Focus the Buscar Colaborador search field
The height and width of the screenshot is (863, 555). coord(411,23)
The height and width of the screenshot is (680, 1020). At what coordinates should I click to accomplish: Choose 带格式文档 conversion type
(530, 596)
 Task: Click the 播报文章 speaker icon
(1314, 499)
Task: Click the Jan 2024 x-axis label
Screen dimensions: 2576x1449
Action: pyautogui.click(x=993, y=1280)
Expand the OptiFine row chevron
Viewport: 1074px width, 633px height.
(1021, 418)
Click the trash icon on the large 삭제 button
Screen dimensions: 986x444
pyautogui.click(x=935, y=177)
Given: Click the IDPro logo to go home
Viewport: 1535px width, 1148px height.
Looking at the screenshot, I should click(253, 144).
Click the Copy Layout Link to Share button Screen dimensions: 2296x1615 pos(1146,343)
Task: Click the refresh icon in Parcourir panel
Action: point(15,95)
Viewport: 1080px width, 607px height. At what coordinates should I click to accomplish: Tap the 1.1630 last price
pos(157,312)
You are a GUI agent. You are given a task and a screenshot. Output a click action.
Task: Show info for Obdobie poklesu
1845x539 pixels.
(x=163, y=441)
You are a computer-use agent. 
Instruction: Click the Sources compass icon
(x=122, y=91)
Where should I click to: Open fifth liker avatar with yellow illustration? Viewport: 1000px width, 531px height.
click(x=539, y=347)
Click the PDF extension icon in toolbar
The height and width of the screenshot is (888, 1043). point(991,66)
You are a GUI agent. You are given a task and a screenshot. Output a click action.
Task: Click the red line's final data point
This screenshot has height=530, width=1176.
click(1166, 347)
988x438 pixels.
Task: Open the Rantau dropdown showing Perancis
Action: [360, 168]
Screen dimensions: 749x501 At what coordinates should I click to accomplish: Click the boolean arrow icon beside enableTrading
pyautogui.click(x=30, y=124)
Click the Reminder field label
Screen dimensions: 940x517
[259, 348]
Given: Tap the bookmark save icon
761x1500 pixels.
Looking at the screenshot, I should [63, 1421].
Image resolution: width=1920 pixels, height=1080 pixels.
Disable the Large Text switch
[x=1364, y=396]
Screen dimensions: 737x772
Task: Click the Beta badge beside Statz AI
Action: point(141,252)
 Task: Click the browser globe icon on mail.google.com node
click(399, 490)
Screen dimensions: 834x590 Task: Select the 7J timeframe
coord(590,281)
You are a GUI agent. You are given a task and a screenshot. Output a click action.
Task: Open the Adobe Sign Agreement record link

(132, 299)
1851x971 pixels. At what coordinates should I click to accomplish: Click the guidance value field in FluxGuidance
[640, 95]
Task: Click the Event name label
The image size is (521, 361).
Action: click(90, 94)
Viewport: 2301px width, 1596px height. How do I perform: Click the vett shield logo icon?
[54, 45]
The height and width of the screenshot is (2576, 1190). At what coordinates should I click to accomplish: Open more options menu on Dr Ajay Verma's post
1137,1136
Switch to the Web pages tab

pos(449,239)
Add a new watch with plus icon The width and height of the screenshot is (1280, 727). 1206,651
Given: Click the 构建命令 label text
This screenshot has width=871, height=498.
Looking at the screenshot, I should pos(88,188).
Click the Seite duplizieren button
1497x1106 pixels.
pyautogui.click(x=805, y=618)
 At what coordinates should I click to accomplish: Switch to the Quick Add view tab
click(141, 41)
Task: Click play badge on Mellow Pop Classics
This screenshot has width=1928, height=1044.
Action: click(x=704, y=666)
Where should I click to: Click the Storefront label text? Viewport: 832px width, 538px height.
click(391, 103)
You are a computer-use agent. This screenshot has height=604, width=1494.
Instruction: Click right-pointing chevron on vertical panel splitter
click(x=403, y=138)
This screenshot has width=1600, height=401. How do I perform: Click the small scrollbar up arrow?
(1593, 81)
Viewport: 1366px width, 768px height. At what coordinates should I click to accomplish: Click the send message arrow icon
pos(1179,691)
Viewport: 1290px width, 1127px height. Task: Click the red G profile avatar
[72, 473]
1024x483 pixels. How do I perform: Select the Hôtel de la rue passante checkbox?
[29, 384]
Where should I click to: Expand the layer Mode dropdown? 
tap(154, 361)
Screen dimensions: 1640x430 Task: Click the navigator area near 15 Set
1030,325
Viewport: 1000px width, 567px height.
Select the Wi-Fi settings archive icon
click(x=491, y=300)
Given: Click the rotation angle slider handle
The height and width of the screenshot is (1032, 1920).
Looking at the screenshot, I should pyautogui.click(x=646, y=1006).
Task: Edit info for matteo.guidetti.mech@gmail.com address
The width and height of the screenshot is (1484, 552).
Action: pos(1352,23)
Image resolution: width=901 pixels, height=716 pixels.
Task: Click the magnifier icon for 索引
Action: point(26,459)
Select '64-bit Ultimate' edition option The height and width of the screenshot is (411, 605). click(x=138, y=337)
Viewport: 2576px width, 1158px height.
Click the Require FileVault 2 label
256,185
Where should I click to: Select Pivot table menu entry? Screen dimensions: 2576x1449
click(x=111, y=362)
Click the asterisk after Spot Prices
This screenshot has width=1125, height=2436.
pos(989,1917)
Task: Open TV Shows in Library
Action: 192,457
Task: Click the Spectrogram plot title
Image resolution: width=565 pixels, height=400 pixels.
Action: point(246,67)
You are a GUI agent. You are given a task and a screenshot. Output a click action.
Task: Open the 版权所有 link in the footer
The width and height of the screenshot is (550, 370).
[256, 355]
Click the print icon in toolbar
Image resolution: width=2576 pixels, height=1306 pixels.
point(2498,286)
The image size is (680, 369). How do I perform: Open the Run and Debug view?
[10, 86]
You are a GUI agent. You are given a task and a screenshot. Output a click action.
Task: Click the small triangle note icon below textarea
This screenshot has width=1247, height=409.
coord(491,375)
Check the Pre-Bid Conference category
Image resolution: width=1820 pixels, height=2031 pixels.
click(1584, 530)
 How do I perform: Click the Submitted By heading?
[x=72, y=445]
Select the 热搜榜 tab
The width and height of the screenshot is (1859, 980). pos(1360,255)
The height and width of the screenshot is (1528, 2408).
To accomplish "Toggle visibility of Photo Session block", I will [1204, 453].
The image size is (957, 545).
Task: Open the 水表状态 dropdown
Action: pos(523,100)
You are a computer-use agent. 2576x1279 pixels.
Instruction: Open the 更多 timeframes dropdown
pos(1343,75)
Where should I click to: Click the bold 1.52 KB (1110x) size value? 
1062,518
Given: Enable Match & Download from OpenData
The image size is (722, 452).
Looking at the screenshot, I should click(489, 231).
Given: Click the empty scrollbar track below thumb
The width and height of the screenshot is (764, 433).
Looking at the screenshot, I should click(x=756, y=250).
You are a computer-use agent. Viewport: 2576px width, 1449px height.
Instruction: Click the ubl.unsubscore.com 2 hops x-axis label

— PROBLEM DETAILS —
Copy the records above verbatim, line for line.

— RESPONSE —
Focus the Buscar Colaborador search field
The height and width of the screenshot is (863, 555). coord(411,23)
The height and width of the screenshot is (680, 1020). At what coordinates should I click to accomplish: Choose 带格式文档 conversion type
(530, 596)
 Task: Click the 播报文章 speaker icon
(1314, 499)
Task: Click the Jan 2024 x-axis label
Screen dimensions: 2576x1449
Action: pyautogui.click(x=993, y=1280)
Expand the OptiFine row chevron
Viewport: 1074px width, 633px height.
(1021, 418)
Click the trash icon on the large 삭제 button
Screen dimensions: 986x444
pyautogui.click(x=935, y=177)
Given: Click the IDPro logo to go home
Viewport: 1535px width, 1148px height.
Looking at the screenshot, I should click(253, 144).
Click the Copy Layout Link to Share button Screen dimensions: 2296x1615 pos(1146,343)
Task: Click the refresh icon in Parcourir panel
Action: point(15,95)
Viewport: 1080px width, 607px height. At what coordinates should I click to accomplish: Tap the 1.1630 last price
pos(157,312)
You are a GUI agent. You are given a task and a screenshot. Output a click action.
Task: Show info for Obdobie poklesu
1845x539 pixels.
(x=163, y=441)
You are a computer-use agent. 
Instruction: Click the Sources compass icon
(x=122, y=91)
Where should I click to: Open fifth liker avatar with yellow illustration? Viewport: 1000px width, 531px height.
click(x=539, y=347)
Click the PDF extension icon in toolbar
The height and width of the screenshot is (888, 1043). point(991,66)
You are a GUI agent. You are given a task and a screenshot. Output a click action.
Task: Click the red line's final data point
This screenshot has height=530, width=1176.
click(1166, 347)
988x438 pixels.
Task: Open the Rantau dropdown showing Perancis
Action: [360, 168]
Screen dimensions: 749x501 At what coordinates should I click to accomplish: Click the boolean arrow icon beside enableTrading
pyautogui.click(x=30, y=124)
Click the Reminder field label
Screen dimensions: 940x517
[259, 348]
Given: Tap the bookmark save icon
761x1500 pixels.
Looking at the screenshot, I should [63, 1421].
Image resolution: width=1920 pixels, height=1080 pixels.
Disable the Large Text switch
[x=1364, y=396]
Screen dimensions: 737x772
Task: Click the Beta badge beside Statz AI
Action: point(141,252)
 Task: Click the browser globe icon on mail.google.com node
click(399, 490)
Screen dimensions: 834x590 Task: Select the 7J timeframe
coord(590,281)
You are a GUI agent. You are given a task and a screenshot. Output a click action.
Task: Open the Adobe Sign Agreement record link

(132, 299)
1851x971 pixels. At what coordinates should I click to accomplish: Click the guidance value field in FluxGuidance
[640, 95]
Task: Click the Event name label
The image size is (521, 361).
Action: click(90, 94)
Viewport: 2301px width, 1596px height. How do I perform: Click the vett shield logo icon?
[54, 45]
The height and width of the screenshot is (2576, 1190). At what coordinates should I click to accomplish: Open more options menu on Dr Ajay Verma's post
1137,1136
Switch to the Web pages tab

pos(449,239)
Add a new watch with plus icon The width and height of the screenshot is (1280, 727). 1206,651
Given: Click the 构建命令 label text
This screenshot has width=871, height=498.
Looking at the screenshot, I should pos(88,188).
Click the Seite duplizieren button
1497x1106 pixels.
pyautogui.click(x=805, y=618)
 At what coordinates should I click to accomplish: Switch to the Quick Add view tab
click(141, 41)
Task: Click play badge on Mellow Pop Classics
This screenshot has width=1928, height=1044.
Action: click(x=704, y=666)
Where should I click to: Click the Storefront label text? Viewport: 832px width, 538px height.
click(391, 103)
You are a computer-use agent. This screenshot has height=604, width=1494.
Instruction: Click right-pointing chevron on vertical panel splitter
click(x=403, y=138)
This screenshot has width=1600, height=401. How do I perform: Click the small scrollbar up arrow?
(1593, 81)
Viewport: 1366px width, 768px height. At what coordinates should I click to accomplish: Click the send message arrow icon
pos(1179,691)
Viewport: 1290px width, 1127px height. Task: Click the red G profile avatar
[72, 473]
1024x483 pixels. How do I perform: Select the Hôtel de la rue passante checkbox?
[29, 384]
Where should I click to: Expand the layer Mode dropdown? 
tap(154, 361)
Screen dimensions: 1640x430 Task: Click the navigator area near 15 Set
1030,325
Viewport: 1000px width, 567px height.
Select the Wi-Fi settings archive icon
click(x=491, y=300)
Given: Click the rotation angle slider handle
The height and width of the screenshot is (1032, 1920).
Looking at the screenshot, I should pyautogui.click(x=646, y=1006).
Task: Edit info for matteo.guidetti.mech@gmail.com address
The width and height of the screenshot is (1484, 552).
Action: pos(1352,23)
Image resolution: width=901 pixels, height=716 pixels.
Task: Click the magnifier icon for 索引
Action: point(26,459)
Select '64-bit Ultimate' edition option The height and width of the screenshot is (411, 605). click(x=138, y=337)
Viewport: 2576px width, 1158px height.
Click the Require FileVault 2 label
256,185
Where should I click to: Select Pivot table menu entry? Screen dimensions: 2576x1449
click(x=111, y=362)
Click the asterisk after Spot Prices
This screenshot has width=1125, height=2436.
pos(989,1917)
Task: Open TV Shows in Library
Action: 192,457
Task: Click the Spectrogram plot title
Image resolution: width=565 pixels, height=400 pixels.
Action: point(246,67)
You are a GUI agent. You are given a task and a screenshot. Output a click action.
Task: Open the 版权所有 link in the footer
The width and height of the screenshot is (550, 370).
[256, 355]
Click the print icon in toolbar
Image resolution: width=2576 pixels, height=1306 pixels.
point(2498,286)
The image size is (680, 369). How do I perform: Open the Run and Debug view?
[10, 86]
You are a GUI agent. You are given a task and a screenshot. Output a click action.
Task: Click the small triangle note icon below textarea
This screenshot has width=1247, height=409.
coord(491,375)
Check the Pre-Bid Conference category
Image resolution: width=1820 pixels, height=2031 pixels.
click(1584, 530)
 How do I perform: Click the Submitted By heading?
[x=72, y=445]
Select the 热搜榜 tab
The width and height of the screenshot is (1859, 980). pos(1360,255)
The height and width of the screenshot is (1528, 2408).
To accomplish "Toggle visibility of Photo Session block", I will [1204, 453].
The image size is (957, 545).
Task: Open the 水表状态 dropdown
Action: pos(523,100)
You are a computer-use agent. 2576x1279 pixels.
Instruction: Open the 更多 timeframes dropdown
pos(1343,75)
Where should I click to: Click the bold 1.52 KB (1110x) size value? 
1062,518
Given: Enable Match & Download from OpenData
The image size is (722, 452).
Looking at the screenshot, I should click(489, 231).
Given: Click the empty scrollbar track below thumb
The width and height of the screenshot is (764, 433).
Looking at the screenshot, I should click(x=756, y=250).
You are a computer-use agent. Viewport: 2576px width, 1449px height.
Instruction: Click the ubl.unsubscore.com 2 hops x-axis label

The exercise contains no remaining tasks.